Study: NYC is only the fifth least affordable city in the U.S.
In spite of recent inroads from San Francisco, New York City has long settled into its identity as the most expensive metropolis in the country (and also one of the most expensive in the entire world). But recent data would indicate there are actually several U.S. cities where the housing market is even harsher. And where everyone has to pay for a car, to boot.
Mortgage data site HSH.com released a survey this week looking at the salaries needed to afford the median home sale price in cities across the country, and found that NYC was only the fifth (!) least affordable U.S. city by these metrics, behind San Francisco, San Diego, Los Angeles, and Boston. The most affordable cities on the list were Pittsburgh, Cleveland, Cincinnati, St. Louis, and Detroit.

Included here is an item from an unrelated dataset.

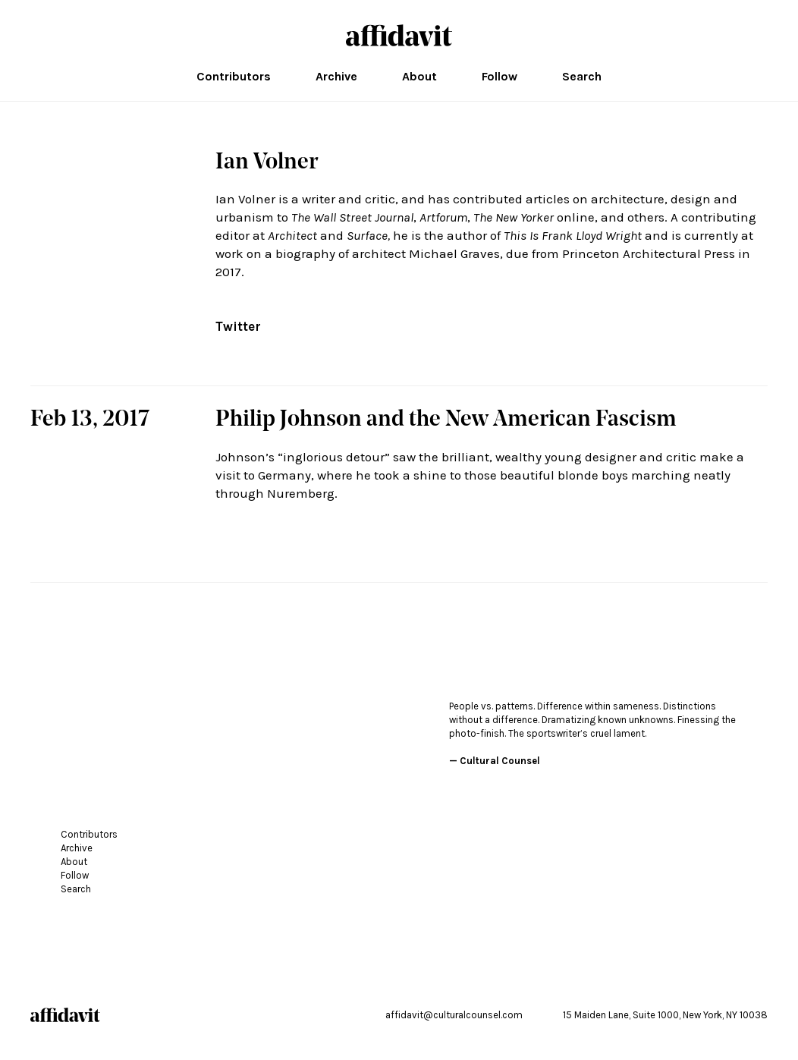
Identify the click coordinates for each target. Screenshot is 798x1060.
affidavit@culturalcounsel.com (454, 1015)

Lest you have your world view utterly shaken up by this news, the outcome of the study has a lot to do with the way the data was collected.
The median sales prices were pulled from National Association of Realtors data, which groups things together by "NY Metro area," which includes cheaper places outside the city including parts of Long Island and New Jersey. (You can see the full breakdown of metro area definitions here.)

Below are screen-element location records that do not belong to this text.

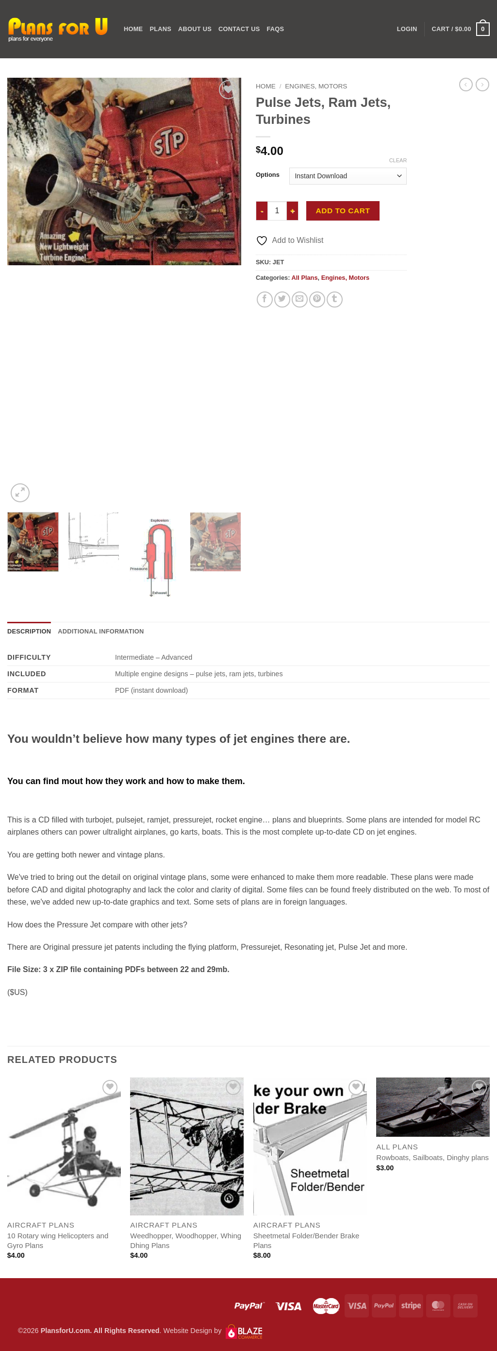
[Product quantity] (277, 211)
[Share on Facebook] (265, 299)
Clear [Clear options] (398, 160)
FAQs (275, 29)
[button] (461, 29)
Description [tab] (29, 631)
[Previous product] (482, 84)
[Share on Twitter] (282, 299)
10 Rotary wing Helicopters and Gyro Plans (57, 1240)
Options (268, 174)
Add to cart (343, 210)
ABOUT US (195, 29)
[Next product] (466, 84)
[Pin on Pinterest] (317, 299)
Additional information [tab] (101, 631)
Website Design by (213, 1330)
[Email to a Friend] (300, 299)
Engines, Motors (316, 86)
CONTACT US (239, 29)
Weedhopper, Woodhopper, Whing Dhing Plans (185, 1240)
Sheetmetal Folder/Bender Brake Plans (306, 1240)
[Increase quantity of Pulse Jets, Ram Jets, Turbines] (292, 211)
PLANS (160, 29)
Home (133, 29)
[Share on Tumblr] (335, 299)
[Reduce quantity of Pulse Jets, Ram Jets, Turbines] (261, 211)
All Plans (304, 277)
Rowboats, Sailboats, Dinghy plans (432, 1157)
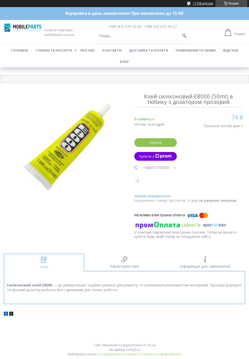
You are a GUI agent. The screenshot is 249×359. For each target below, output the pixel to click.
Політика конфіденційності (161, 354)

While this is true for other cities on the list, as well, HSH.com vice president Keith Gumbinger tells us via email, "I'm sure that a much narrower definition of geography would tend to lift the median price, perhaps substantially, as the influence of midtown Manhattan prices (and taxes, and insurance costs) would be more pronounced."
Additionally, Gumbinger points out that the NAR data looks strictly at homes that were actually sold (and not the prices of options that are sitting on the market), so may be subject to fluctuations if, for instance, more one-bedrooms happen to have sold versus townhouses in a given quarter. This also makes sense, in light of the widely-discussed "softening" at the top of New York's luxury market, where many of the city's highest-priced apartments are currently sitting un-sold.
In any case, not necessarily the time to call all your friends in L.A. or Boston to gloat about your comparatively dirt-cheap living situation here. "Regardless of the definition (and whether or not the NY metro is the most expensive or only almost the priciest), there is no doubt that homes are an expensive proposition in this area, and that people struggle to afford decent living spaces," Gumbinger says. "Perhaps the only saving grace is that as this is the median price, half the homes sold during the period were for smaller amounts, meaning that there are chances for these homes (even if the competition for those properties is probably quite severe)."
That, and that mortgage rates remain unbelivably low.